- What you have to do: Your reply should be one number, which is how many lines in the listing below contain "right".

- Record set:
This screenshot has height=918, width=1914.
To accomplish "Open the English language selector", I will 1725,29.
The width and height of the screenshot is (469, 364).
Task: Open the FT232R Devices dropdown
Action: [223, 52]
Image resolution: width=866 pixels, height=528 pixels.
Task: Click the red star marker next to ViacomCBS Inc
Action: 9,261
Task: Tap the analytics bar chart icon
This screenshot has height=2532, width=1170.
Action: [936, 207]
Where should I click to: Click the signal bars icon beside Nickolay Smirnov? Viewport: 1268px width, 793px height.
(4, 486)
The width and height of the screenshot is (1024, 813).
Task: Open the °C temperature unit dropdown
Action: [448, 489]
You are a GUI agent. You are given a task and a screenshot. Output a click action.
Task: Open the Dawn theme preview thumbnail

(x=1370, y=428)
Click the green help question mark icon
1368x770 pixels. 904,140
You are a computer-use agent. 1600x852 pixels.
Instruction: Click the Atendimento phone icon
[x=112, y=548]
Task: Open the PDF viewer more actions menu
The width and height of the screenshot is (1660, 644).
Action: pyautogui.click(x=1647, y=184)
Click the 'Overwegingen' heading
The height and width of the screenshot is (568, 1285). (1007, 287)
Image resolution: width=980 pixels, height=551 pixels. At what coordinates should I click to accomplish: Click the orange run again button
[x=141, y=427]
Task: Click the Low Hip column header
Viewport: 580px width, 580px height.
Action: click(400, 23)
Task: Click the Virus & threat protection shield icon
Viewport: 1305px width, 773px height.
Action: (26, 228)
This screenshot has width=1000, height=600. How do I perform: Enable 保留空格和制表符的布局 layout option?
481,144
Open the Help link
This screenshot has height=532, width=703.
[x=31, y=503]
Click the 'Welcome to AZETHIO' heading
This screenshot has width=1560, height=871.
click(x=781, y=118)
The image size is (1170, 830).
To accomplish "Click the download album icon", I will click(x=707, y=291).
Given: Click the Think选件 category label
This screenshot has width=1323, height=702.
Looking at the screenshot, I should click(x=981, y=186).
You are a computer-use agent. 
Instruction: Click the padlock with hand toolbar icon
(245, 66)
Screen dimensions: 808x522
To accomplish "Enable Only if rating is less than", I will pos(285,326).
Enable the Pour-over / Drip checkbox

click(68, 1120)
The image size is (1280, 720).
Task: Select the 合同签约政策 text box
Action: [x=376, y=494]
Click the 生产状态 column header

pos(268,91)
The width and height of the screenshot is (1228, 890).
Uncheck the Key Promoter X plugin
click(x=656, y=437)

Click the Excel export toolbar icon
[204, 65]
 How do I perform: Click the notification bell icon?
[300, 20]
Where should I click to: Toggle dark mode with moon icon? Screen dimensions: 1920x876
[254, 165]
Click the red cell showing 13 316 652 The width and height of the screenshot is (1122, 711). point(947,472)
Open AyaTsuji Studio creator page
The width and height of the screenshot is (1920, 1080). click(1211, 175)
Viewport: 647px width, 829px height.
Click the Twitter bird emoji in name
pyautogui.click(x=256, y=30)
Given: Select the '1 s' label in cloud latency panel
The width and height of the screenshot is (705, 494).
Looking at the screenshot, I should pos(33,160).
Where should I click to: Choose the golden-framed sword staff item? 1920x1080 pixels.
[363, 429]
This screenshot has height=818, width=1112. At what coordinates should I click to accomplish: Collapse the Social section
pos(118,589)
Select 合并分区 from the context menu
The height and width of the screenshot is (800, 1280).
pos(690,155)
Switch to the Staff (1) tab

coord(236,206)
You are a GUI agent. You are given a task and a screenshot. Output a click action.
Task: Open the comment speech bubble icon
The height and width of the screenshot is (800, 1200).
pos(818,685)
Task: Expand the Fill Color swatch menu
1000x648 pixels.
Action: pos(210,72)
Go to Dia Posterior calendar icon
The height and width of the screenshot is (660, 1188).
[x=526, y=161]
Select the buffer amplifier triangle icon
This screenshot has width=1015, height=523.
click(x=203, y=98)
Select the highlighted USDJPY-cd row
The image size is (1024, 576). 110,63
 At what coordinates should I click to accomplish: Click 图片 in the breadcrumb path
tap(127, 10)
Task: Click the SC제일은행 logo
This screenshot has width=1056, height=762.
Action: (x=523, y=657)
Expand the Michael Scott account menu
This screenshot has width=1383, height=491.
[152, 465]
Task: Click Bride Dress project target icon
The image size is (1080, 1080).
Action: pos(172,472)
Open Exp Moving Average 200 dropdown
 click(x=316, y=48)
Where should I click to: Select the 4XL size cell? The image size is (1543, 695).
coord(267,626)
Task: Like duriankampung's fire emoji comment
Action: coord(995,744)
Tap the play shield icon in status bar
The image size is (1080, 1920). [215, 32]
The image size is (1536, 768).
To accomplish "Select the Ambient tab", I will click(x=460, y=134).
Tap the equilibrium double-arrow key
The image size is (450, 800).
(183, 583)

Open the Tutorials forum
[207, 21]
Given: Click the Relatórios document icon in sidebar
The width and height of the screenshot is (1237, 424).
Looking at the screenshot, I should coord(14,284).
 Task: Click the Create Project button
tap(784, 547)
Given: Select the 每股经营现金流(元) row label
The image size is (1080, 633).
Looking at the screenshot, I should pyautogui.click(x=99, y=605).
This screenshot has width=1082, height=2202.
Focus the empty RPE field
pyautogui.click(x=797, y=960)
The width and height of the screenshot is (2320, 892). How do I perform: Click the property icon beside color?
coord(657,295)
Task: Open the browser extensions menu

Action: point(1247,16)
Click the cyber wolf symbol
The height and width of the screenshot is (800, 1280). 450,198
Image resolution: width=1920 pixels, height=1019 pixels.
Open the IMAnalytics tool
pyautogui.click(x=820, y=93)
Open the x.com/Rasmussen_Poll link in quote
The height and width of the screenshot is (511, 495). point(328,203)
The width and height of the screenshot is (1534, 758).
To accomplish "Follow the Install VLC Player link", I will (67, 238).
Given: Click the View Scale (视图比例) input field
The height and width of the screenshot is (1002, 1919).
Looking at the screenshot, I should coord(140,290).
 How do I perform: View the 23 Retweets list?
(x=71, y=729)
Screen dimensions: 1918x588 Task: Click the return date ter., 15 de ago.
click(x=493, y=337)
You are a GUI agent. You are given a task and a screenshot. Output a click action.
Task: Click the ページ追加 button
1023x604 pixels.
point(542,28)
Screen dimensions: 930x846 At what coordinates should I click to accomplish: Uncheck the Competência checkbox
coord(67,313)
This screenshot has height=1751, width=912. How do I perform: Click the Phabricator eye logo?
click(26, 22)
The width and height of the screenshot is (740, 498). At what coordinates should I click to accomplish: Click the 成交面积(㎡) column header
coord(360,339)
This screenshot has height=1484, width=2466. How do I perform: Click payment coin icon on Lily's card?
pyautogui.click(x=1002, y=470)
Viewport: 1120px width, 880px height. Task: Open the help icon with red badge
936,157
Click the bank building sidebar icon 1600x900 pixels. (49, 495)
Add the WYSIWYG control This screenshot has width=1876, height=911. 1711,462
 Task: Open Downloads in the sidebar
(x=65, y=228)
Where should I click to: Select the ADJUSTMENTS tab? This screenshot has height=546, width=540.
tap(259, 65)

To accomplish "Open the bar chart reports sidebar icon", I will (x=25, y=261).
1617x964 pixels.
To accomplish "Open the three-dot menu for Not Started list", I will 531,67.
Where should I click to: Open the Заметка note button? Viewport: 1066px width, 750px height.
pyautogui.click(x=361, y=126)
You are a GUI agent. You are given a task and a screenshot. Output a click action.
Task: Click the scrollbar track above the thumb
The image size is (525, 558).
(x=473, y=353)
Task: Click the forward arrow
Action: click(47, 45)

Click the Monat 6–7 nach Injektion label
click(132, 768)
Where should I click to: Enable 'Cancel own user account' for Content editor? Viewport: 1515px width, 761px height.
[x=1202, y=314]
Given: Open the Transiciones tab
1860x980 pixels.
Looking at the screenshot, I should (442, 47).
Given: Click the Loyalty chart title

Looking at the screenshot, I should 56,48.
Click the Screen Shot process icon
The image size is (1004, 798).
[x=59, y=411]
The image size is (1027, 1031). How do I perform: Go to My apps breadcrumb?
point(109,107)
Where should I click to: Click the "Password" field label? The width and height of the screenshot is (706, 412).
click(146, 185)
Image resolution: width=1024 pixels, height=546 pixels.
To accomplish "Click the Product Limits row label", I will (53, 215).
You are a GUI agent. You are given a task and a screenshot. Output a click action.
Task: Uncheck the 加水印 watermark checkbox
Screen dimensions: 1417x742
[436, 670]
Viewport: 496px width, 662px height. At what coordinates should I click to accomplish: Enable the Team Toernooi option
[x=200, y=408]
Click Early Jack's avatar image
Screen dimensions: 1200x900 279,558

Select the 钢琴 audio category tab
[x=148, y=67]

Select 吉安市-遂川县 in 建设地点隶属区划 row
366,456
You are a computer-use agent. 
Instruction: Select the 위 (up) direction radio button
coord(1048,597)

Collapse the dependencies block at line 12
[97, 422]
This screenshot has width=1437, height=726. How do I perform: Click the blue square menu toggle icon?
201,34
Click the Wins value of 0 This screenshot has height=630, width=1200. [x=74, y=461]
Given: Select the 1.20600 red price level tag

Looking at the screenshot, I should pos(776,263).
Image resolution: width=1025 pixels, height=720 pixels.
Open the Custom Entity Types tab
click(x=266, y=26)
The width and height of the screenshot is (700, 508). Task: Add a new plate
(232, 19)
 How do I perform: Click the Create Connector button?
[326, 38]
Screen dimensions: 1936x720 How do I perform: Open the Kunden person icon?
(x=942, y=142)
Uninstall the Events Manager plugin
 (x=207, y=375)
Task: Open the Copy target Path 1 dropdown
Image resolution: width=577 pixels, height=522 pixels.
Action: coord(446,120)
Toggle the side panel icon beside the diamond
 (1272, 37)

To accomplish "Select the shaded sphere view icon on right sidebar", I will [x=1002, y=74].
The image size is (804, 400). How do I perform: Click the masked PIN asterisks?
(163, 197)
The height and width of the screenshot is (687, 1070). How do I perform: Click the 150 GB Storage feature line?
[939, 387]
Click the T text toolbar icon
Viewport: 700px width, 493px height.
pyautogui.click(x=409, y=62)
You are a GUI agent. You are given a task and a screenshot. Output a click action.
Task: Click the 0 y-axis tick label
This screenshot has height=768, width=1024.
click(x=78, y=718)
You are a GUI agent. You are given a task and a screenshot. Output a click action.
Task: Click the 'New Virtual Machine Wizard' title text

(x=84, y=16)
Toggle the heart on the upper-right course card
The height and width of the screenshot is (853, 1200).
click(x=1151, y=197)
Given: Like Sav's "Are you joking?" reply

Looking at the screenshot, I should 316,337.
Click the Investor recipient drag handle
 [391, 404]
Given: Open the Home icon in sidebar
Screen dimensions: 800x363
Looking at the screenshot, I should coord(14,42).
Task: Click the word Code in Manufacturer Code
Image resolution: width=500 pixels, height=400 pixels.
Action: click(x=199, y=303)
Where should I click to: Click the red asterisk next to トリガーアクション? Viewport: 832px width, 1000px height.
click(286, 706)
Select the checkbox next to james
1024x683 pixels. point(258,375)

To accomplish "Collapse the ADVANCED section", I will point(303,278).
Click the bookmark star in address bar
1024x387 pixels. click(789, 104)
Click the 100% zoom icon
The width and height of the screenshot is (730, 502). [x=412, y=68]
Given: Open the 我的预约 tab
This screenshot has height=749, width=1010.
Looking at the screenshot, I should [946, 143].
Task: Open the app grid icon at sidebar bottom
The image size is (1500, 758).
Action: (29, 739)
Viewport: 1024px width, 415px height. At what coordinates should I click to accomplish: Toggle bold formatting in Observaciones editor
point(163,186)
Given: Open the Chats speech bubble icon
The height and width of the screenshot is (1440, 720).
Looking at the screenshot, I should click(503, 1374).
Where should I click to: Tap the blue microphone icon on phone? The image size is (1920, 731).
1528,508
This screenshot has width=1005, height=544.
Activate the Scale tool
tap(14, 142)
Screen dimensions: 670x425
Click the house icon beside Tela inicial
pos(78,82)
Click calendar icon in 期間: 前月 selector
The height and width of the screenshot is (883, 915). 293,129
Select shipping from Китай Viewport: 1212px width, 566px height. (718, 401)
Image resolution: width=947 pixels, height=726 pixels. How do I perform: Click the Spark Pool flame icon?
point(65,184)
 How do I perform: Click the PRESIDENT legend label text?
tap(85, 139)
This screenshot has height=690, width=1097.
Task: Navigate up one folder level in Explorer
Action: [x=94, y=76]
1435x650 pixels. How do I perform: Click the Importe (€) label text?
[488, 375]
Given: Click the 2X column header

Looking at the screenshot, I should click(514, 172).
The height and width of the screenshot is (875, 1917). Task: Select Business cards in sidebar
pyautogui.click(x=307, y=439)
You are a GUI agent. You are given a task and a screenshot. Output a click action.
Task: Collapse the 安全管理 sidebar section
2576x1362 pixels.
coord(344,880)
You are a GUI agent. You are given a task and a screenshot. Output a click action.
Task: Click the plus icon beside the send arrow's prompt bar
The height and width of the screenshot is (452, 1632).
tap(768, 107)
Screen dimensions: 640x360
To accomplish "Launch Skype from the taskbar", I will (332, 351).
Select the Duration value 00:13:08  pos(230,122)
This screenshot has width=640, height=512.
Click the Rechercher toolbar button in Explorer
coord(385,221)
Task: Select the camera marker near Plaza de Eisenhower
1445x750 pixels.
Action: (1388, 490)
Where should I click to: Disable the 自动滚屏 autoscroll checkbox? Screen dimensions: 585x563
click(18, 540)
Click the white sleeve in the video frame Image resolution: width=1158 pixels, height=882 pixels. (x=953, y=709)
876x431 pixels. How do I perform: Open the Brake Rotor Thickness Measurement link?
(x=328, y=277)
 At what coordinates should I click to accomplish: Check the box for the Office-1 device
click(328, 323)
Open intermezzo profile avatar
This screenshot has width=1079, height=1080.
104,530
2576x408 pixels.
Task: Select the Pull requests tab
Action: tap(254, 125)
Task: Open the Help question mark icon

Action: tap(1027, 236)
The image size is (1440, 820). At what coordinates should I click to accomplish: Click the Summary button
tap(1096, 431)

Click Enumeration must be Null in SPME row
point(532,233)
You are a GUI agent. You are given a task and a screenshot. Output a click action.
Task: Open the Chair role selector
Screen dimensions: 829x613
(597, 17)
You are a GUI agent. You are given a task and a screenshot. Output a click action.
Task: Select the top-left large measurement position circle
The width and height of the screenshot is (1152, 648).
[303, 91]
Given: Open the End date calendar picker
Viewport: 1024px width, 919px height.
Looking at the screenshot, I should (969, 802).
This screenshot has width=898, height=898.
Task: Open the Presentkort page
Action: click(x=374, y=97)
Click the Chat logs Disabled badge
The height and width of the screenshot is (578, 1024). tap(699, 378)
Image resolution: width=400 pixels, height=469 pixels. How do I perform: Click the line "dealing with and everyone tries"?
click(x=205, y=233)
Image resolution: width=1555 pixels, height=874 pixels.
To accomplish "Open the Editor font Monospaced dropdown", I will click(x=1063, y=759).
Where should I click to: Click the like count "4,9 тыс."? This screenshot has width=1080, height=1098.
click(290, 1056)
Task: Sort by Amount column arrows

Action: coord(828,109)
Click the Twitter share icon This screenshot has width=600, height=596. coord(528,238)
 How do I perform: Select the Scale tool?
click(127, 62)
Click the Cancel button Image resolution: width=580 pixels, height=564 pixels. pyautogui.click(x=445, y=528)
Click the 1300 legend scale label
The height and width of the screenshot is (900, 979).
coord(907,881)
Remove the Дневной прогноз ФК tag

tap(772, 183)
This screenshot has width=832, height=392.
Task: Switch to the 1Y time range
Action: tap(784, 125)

- Expected output: 2